(Requirement): Copy the listing in full and exactly, omitting its images.

(Provided information):
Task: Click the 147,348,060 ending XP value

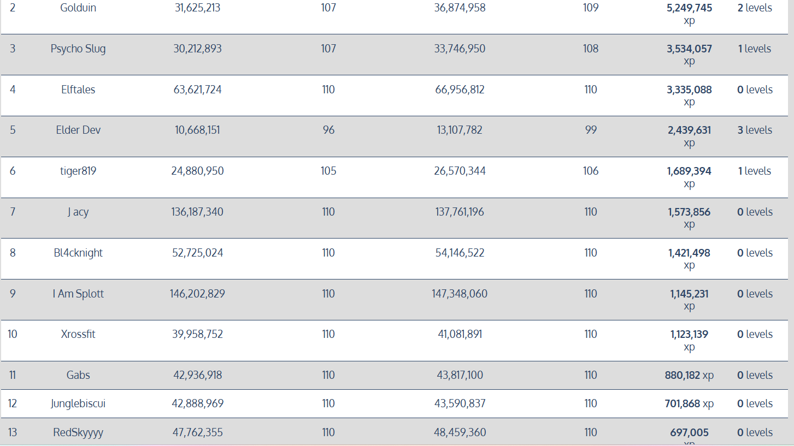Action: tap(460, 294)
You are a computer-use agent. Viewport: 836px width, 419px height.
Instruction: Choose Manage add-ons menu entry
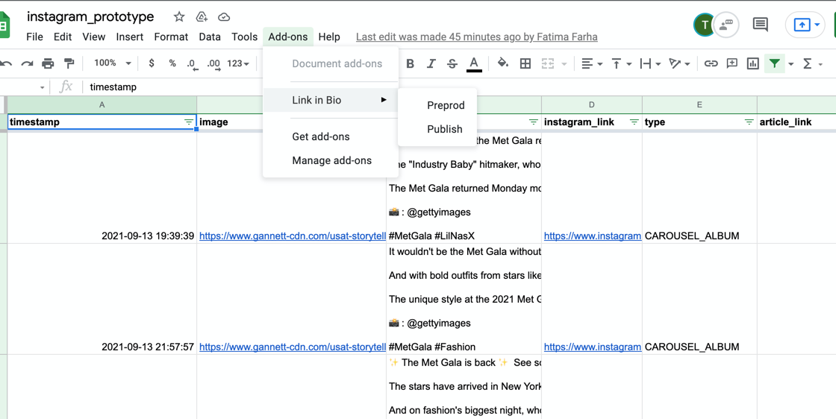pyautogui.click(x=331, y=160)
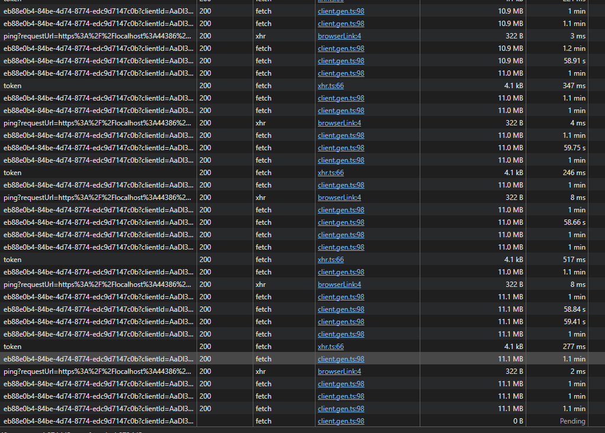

(Task answer):
Task: Click the 147,348,060 ending XP value

Action: tap(460, 294)
You are a computer-use agent. Viewport: 836px width, 419px height.
Instruction: Choose Manage add-ons menu entry
pyautogui.click(x=331, y=160)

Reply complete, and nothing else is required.